* [Excerpt provided]
↓↓↓

We were on the left side, slightly astern of the hood.
And I looked down at this range pointer and just as it was dropping down to about 15,000 yards,
and just as it was dropping down to about 15,000 yards,
we then altered course to port, the left,
and then were beginning to run in the same direction as the Bismarck.
And I thought, my goodness, in a minute we will be getting out our cutlasses and going aboard that German and giving him a good old taste of the Nelsons and the Drakes.
But no, as I was looking at the Bismarck,
I saw all these little, just like you see in the night time sometimes,
all little winking lights, and I thought, oh, isn't that pretty?
And all of a sudden I realised that what I thought was pretty
was death and destruction in the form of about eight tonnes of metal coming my way.
Thank goodness she's gone, but she was the finest ship that I ever saw.
She was a marvellous looking ship.
And a wonderful fighting ship, there's no doubt about it.

↑↑↑

* [Given exercise A]
In the Bismarck recollection, rewrite the closing lines that begin "Thank goodness she's gone" as a short bulleted list that keeps their main points.
* [Given exercise B]
From the Bismarck recollection, extract the text between "Thank goodness she's" and "doubt about it.", inclusive.
The data that comes next plays no part in this work.

* [Information provided]
↓↓↓

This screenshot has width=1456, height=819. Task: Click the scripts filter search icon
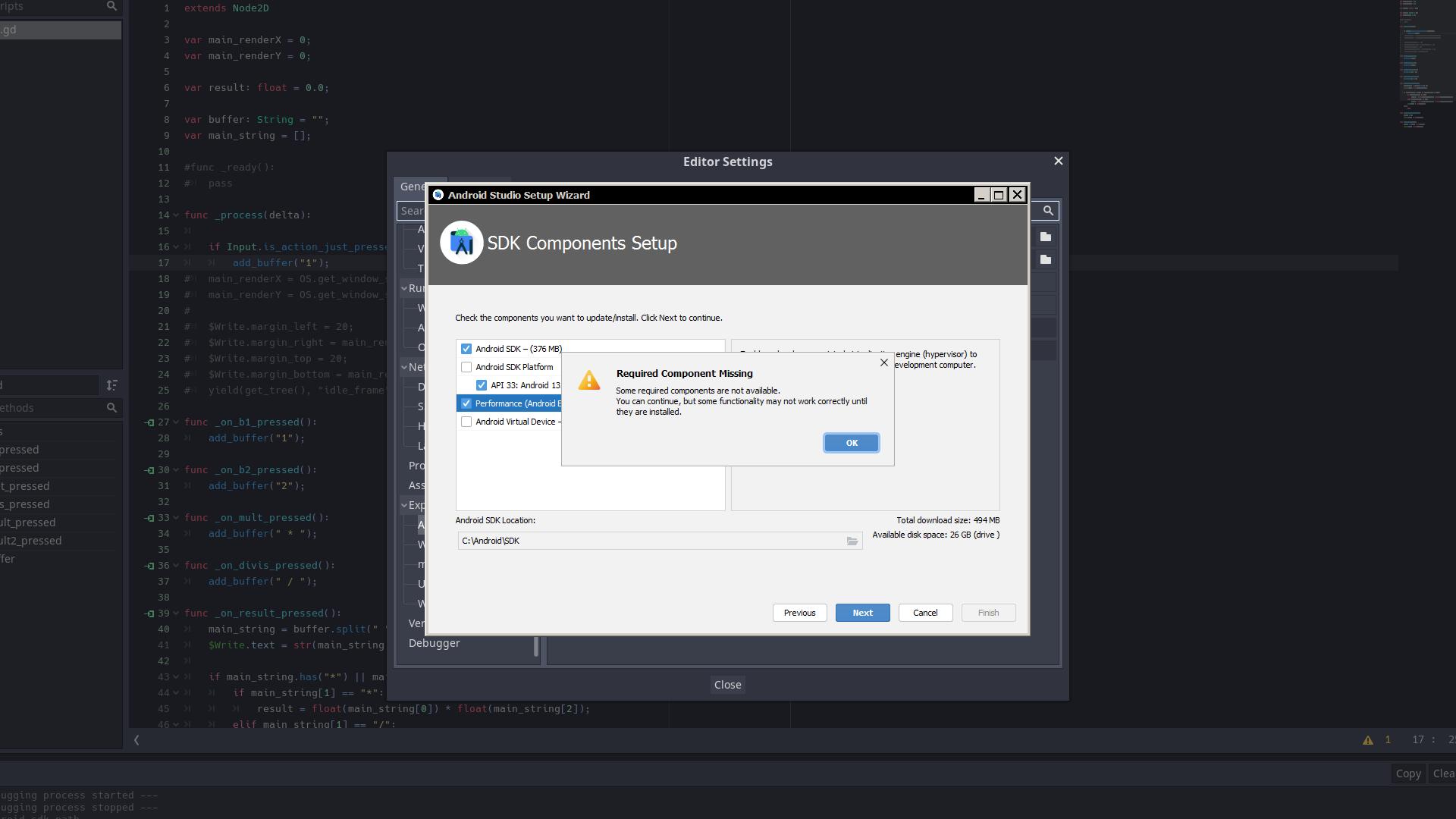(111, 6)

↑↑↑

* [Answer A]
- The speaker is glad the ship is gone.
- It was still the finest ship the speaker ever saw.
- It looked marvelous.
- It was, without doubt, a wonderful fighting ship.

* [Answer B]
Thank goodness she's gone, but she was the finest ship that I ever saw.
She was a marvellous looking ship.
And a wonderful fighting ship, there's no doubt about it.